======== AVAILABLE DATA

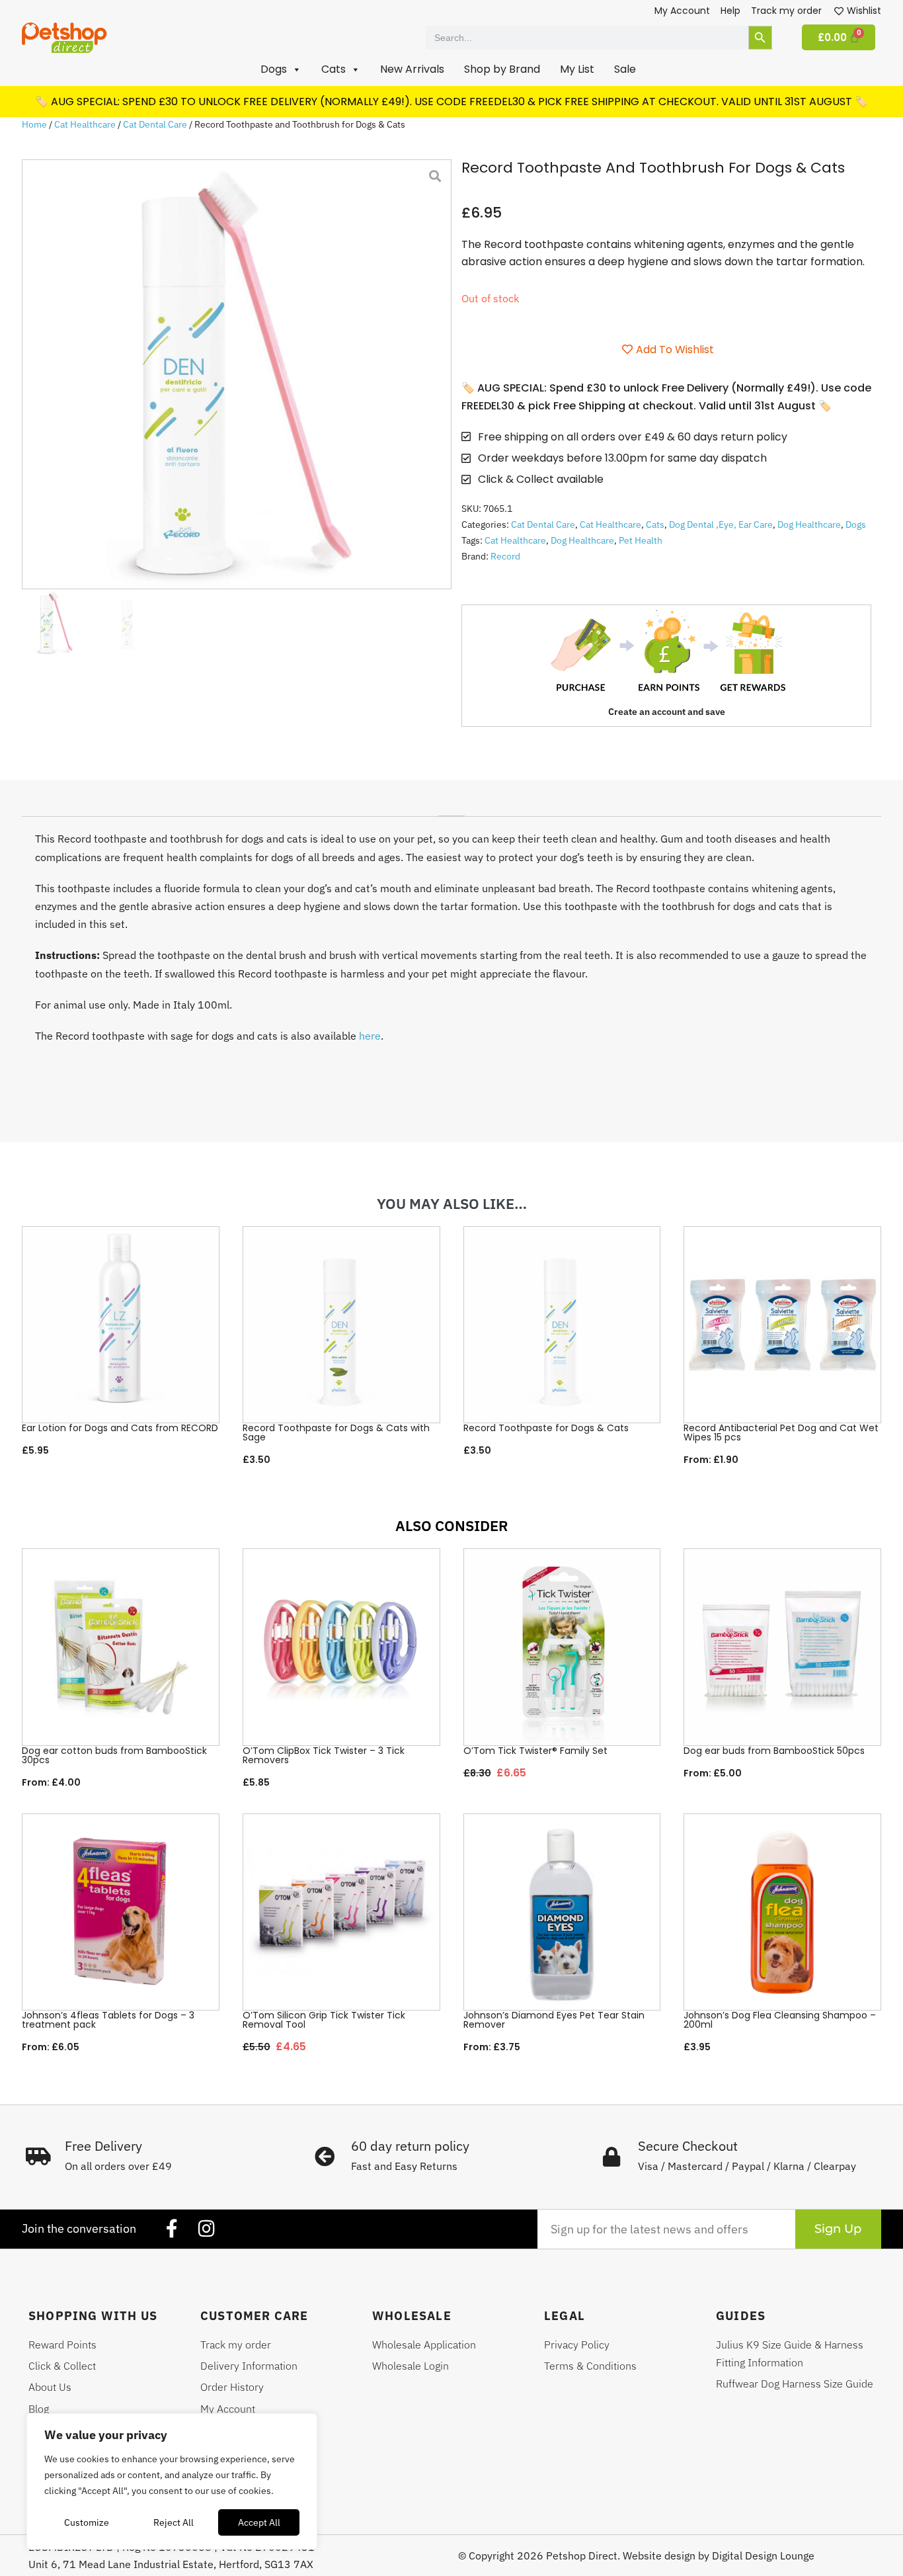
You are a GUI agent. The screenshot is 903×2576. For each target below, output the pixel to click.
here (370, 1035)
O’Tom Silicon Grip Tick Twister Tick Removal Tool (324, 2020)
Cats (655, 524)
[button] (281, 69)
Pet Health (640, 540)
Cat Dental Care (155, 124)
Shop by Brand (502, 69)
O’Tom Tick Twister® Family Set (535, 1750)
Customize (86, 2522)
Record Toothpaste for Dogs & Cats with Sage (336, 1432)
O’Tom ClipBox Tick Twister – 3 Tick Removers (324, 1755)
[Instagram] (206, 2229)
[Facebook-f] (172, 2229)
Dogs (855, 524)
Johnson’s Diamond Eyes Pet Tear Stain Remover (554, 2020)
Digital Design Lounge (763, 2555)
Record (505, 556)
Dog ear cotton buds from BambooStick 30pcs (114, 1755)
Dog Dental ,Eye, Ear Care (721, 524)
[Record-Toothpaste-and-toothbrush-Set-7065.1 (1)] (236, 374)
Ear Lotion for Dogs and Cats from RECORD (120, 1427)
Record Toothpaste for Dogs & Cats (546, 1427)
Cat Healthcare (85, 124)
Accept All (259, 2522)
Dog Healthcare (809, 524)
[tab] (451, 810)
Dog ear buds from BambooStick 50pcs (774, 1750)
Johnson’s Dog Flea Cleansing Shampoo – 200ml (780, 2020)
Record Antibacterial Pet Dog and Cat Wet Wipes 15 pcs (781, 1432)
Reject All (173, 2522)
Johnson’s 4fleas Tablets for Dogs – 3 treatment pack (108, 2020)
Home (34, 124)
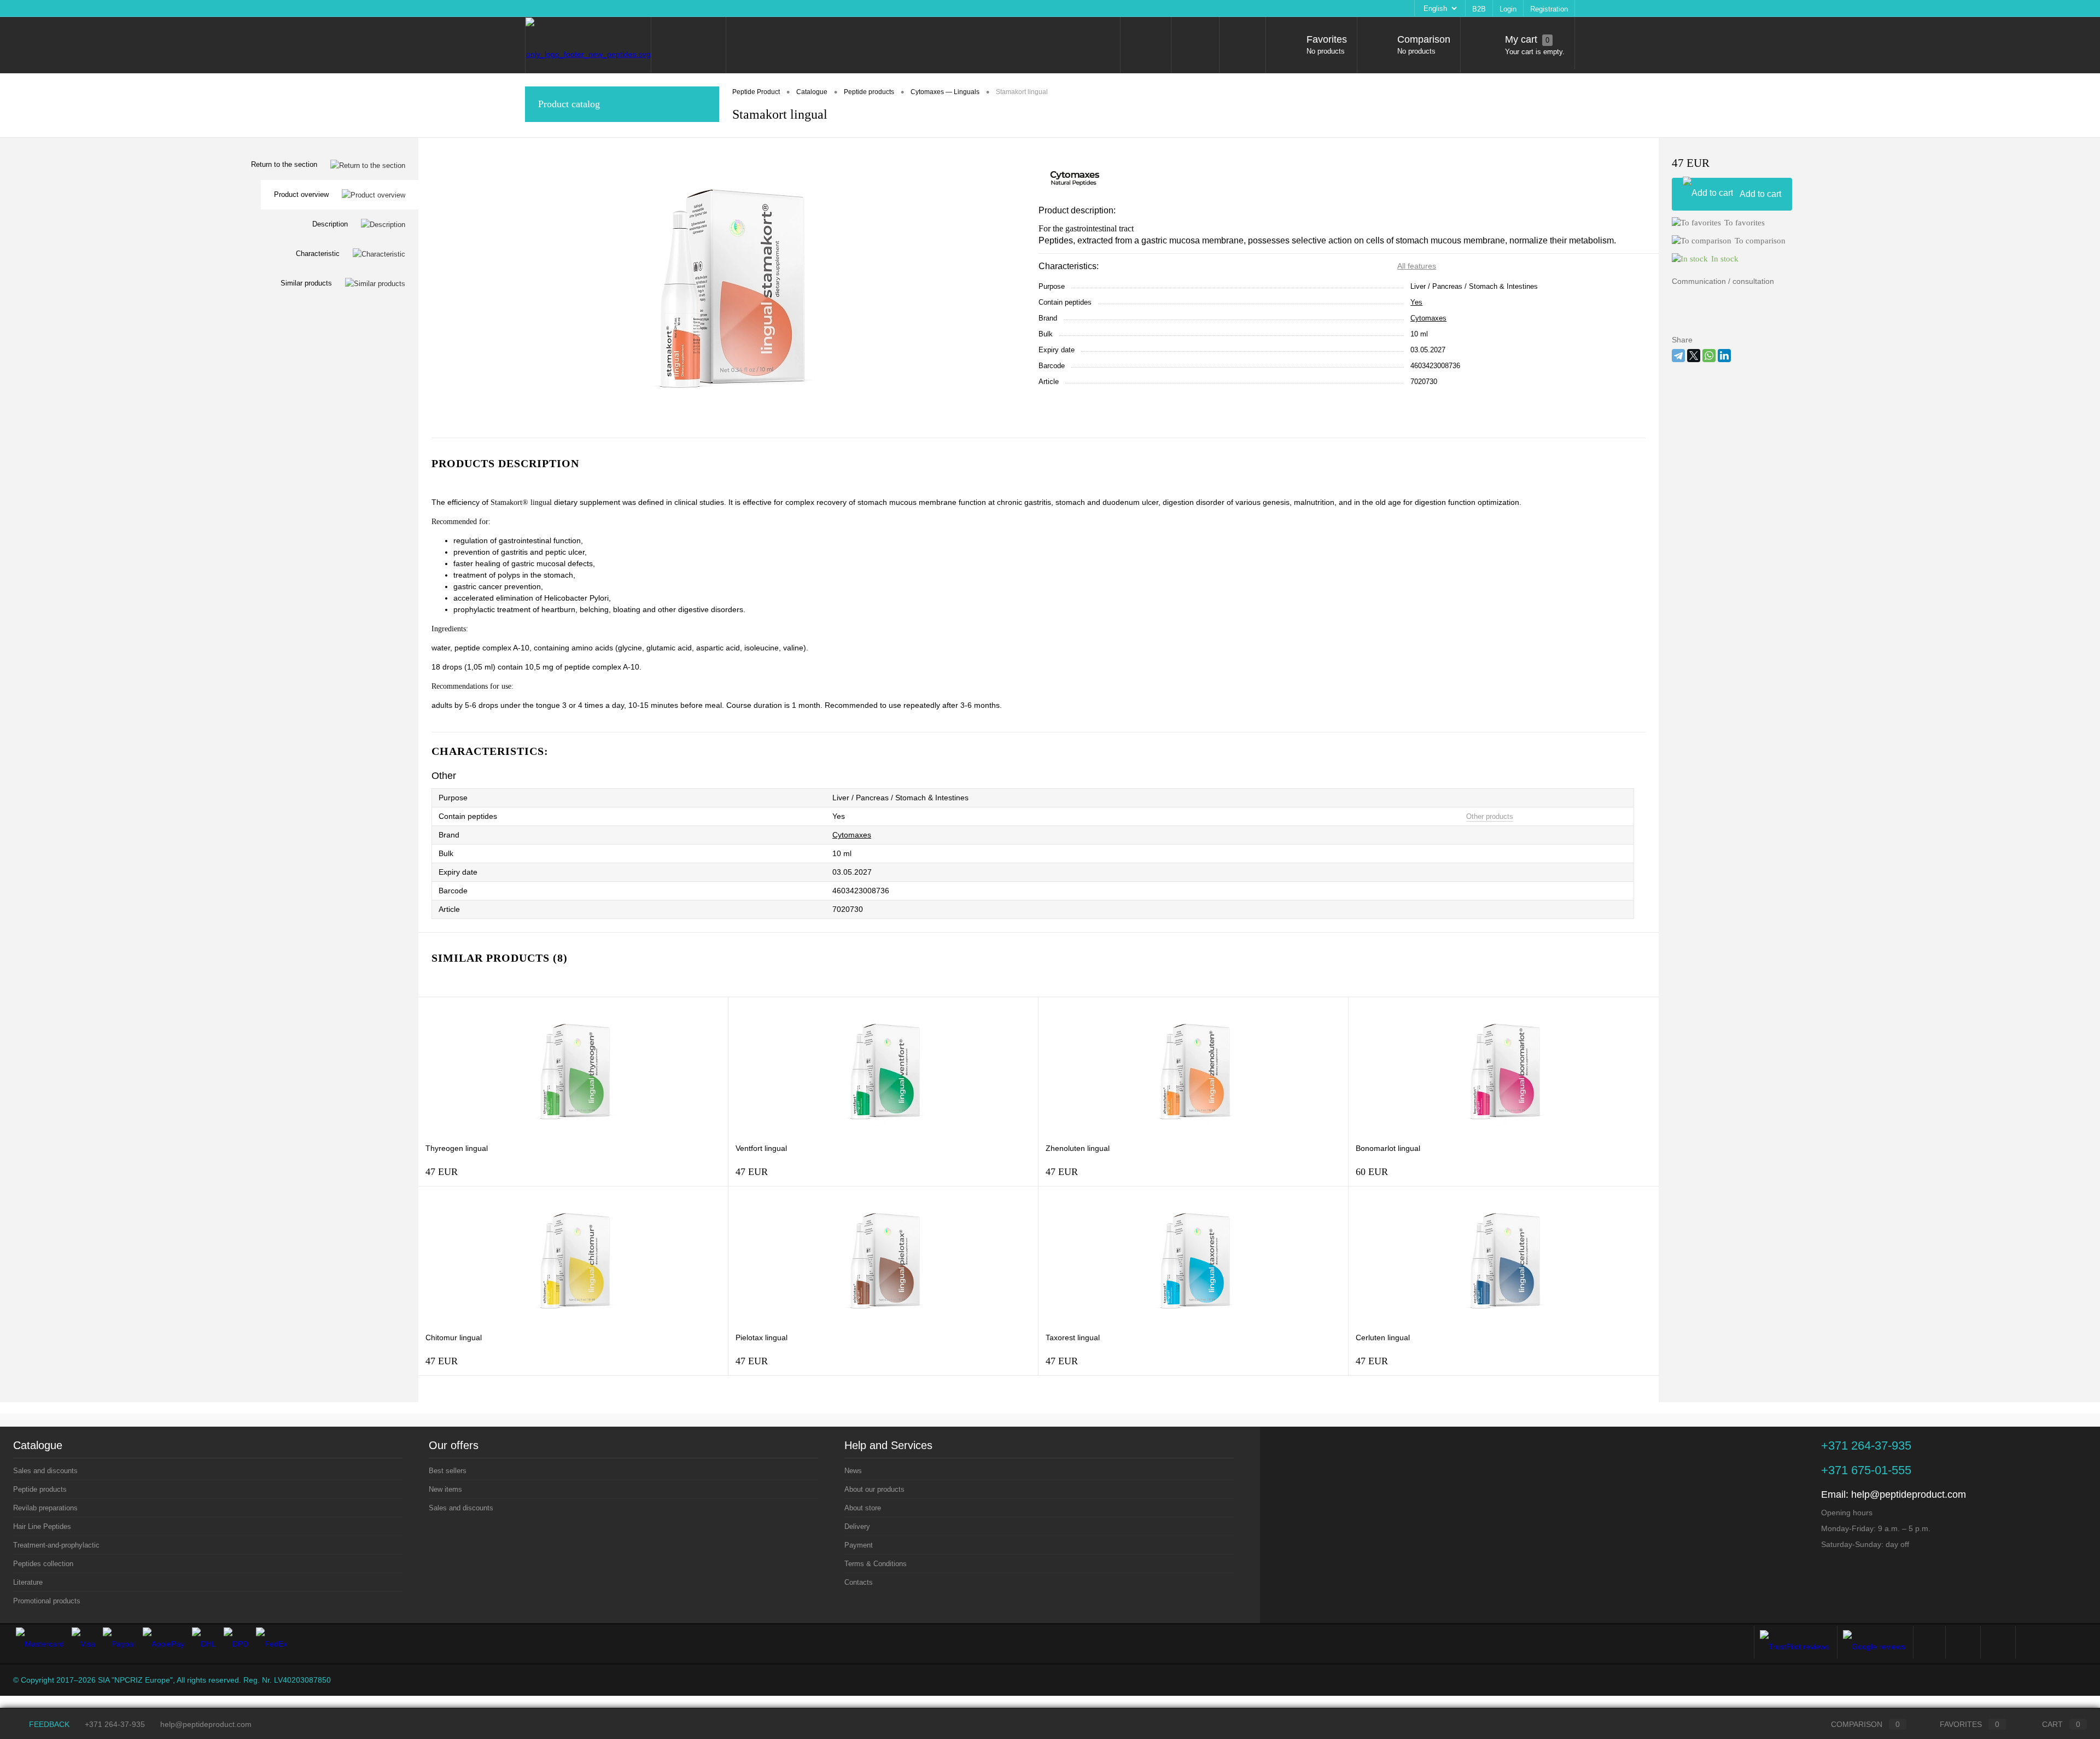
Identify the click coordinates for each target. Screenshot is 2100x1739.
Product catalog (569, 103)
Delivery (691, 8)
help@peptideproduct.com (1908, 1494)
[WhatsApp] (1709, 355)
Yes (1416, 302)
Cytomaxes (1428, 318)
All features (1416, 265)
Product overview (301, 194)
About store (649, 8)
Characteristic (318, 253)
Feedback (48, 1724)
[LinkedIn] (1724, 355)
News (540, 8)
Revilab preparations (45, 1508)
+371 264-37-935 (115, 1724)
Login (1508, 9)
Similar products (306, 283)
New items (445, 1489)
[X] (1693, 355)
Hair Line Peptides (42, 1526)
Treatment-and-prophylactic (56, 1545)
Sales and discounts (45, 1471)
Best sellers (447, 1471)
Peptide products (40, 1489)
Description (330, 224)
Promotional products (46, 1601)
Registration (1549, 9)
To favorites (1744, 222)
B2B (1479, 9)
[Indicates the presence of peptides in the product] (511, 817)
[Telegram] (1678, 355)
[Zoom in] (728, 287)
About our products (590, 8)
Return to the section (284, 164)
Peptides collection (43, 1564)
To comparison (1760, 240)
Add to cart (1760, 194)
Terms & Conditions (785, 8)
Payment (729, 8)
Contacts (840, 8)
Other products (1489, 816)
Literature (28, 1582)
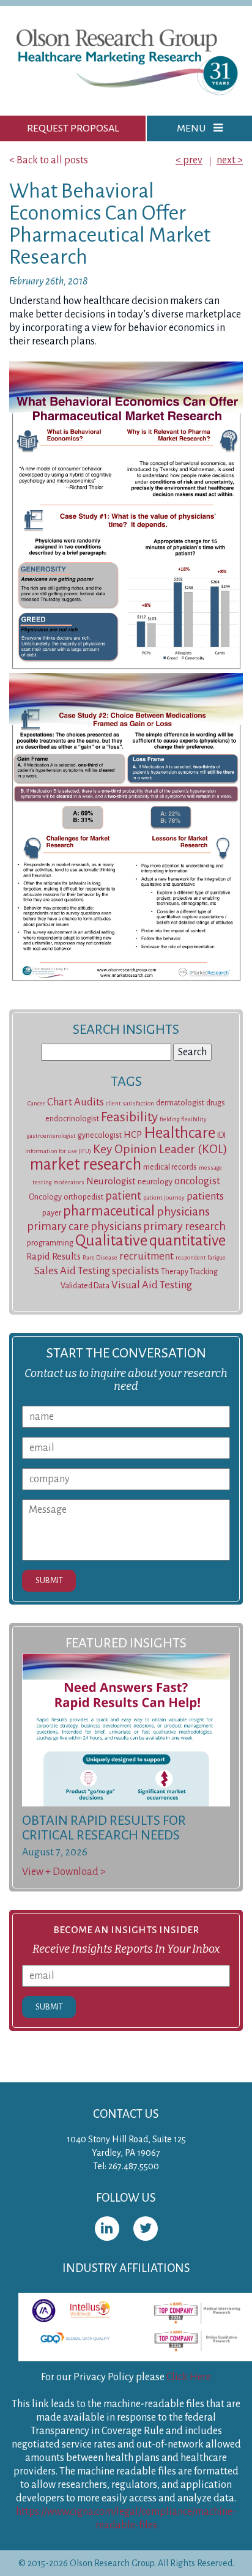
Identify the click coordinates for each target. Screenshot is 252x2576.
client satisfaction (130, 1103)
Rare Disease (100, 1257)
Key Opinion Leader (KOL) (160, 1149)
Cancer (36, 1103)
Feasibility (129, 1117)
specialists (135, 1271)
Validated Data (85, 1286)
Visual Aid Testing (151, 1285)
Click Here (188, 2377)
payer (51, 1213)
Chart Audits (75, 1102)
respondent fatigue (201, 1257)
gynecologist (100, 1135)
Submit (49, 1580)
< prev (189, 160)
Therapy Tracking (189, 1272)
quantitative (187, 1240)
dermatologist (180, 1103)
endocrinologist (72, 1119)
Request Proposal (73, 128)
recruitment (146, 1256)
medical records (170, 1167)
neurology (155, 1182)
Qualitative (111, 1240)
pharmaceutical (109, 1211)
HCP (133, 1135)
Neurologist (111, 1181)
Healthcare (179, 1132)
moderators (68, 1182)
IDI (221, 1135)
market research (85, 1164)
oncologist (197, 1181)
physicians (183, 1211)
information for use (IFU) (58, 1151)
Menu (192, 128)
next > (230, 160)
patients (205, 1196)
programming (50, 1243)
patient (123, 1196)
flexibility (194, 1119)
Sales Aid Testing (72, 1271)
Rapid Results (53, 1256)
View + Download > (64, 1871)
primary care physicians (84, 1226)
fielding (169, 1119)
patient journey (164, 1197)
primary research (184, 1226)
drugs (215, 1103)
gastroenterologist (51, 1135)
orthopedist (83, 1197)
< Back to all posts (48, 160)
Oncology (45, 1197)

================

## WHAT IS REQUIRED
Drop the images and transcribe the entries above exactly.

## WORKED SOLUTION
You are a GUI agent. The screenshot is 903×2576. For each target below, output the pixel to click.
here (370, 1035)
O’Tom Silicon Grip Tick Twister Tick Removal Tool (324, 2020)
Cats (655, 524)
[button] (281, 69)
Pet Health (640, 540)
Cat Dental Care (155, 124)
Shop by Brand (502, 69)
O’Tom Tick Twister® Family Set (535, 1750)
Customize (86, 2522)
Record Toothpaste for Dogs & Cats with Sage (336, 1432)
O’Tom ClipBox Tick Twister – 3 Tick Removers (324, 1755)
[Instagram] (206, 2229)
[Facebook-f] (172, 2229)
Dogs (855, 524)
Johnson’s Diamond Eyes Pet Tear Stain Remover (554, 2020)
Digital Design Lounge (763, 2555)
Record (505, 556)
Dog ear cotton buds from BambooStick 30pcs (114, 1755)
Dog Dental ,Eye, Ear Care (721, 524)
[Record-Toothpaste-and-toothbrush-Set-7065.1 (1)] (236, 374)
Ear Lotion for Dogs and Cats from RECORD (120, 1427)
Record Toothpaste for Dogs & Cats (546, 1427)
Cat Healthcare (85, 124)
Accept All (259, 2522)
Dog Healthcare (809, 524)
[tab] (451, 810)
Dog ear buds from BambooStick 50pcs (774, 1750)
Johnson’s Dog Flea Cleansing Shampoo – 200ml (780, 2020)
Record Antibacterial Pet Dog and Cat Wet Wipes 15 pcs (781, 1432)
Reject All (173, 2522)
Johnson’s 4fleas Tablets for Dogs – 3 treatment pack (108, 2020)
Home (34, 124)
Identify the click coordinates for each target. Screenshot is 2100x1739.
Product catalog (569, 103)
Delivery (691, 8)
help@peptideproduct.com (1908, 1494)
[WhatsApp] (1709, 355)
Yes (1416, 302)
Cytomaxes (1428, 318)
All features (1416, 265)
Product overview (301, 194)
About store (649, 8)
Characteristic (318, 253)
Feedback (48, 1724)
[LinkedIn] (1724, 355)
News (540, 8)
Revilab preparations (45, 1508)
+371 264-37-935 (115, 1724)
Login (1508, 9)
Similar products (306, 283)
New items (445, 1489)
[X] (1693, 355)
Hair Line Peptides (42, 1526)
Treatment-and-prophylactic (56, 1545)
Sales and discounts (45, 1471)
Best sellers (447, 1471)
Peptide products (40, 1489)
Description (330, 224)
Promotional products (46, 1601)
Registration (1549, 9)
To favorites (1744, 222)
B2B (1479, 9)
[Indicates the presence of peptides in the product] (511, 817)
[Telegram] (1678, 355)
[Zoom in] (728, 287)
About our products (590, 8)
Return to the section (284, 164)
Peptides collection (43, 1564)
To comparison (1760, 240)
Add to cart (1760, 194)
Terms & Conditions (785, 8)
Payment (729, 8)
Contacts (840, 8)
Other products (1489, 816)
Literature (28, 1582)
Identify the click coordinates for each target. Screenshot is 252x2576.
client satisfaction (130, 1103)
Rare Disease (100, 1257)
Key Opinion Leader (KOL) (160, 1149)
Cancer (36, 1103)
Feasibility (129, 1117)
specialists (135, 1271)
Validated Data (85, 1286)
Visual Aid Testing (151, 1285)
Click Here (188, 2377)
payer (51, 1213)
Chart Audits (75, 1102)
respondent fatigue (201, 1257)
gynecologist (100, 1135)
Submit (49, 1580)
< prev (189, 160)
Therapy Tracking (189, 1272)
quantitative (187, 1240)
dermatologist (180, 1103)
endocrinologist (72, 1119)
Request Proposal (73, 128)
recruitment (146, 1256)
medical records (170, 1167)
neurology (155, 1182)
Qualitative (111, 1240)
pharmaceutical (109, 1211)
HCP (133, 1135)
Neurologist (111, 1181)
Healthcare (179, 1132)
moderators (68, 1182)
IDI (221, 1135)
market research (85, 1164)
oncologist (197, 1181)
physicians (183, 1211)
information for use (IFU) (58, 1151)
Menu (192, 128)
next > (230, 160)
patients (205, 1196)
programming (50, 1243)
patient (123, 1196)
flexibility (194, 1119)
Sales Aid Testing (72, 1271)
Rapid Results (53, 1256)
View + Download > (64, 1871)
primary care physicians (84, 1226)
fielding (169, 1119)
patient journey (164, 1197)
primary research (184, 1226)
drugs (215, 1103)
gastroenterologist (51, 1135)
orthopedist (83, 1197)
< Back to all posts (48, 160)
Oncology (45, 1197)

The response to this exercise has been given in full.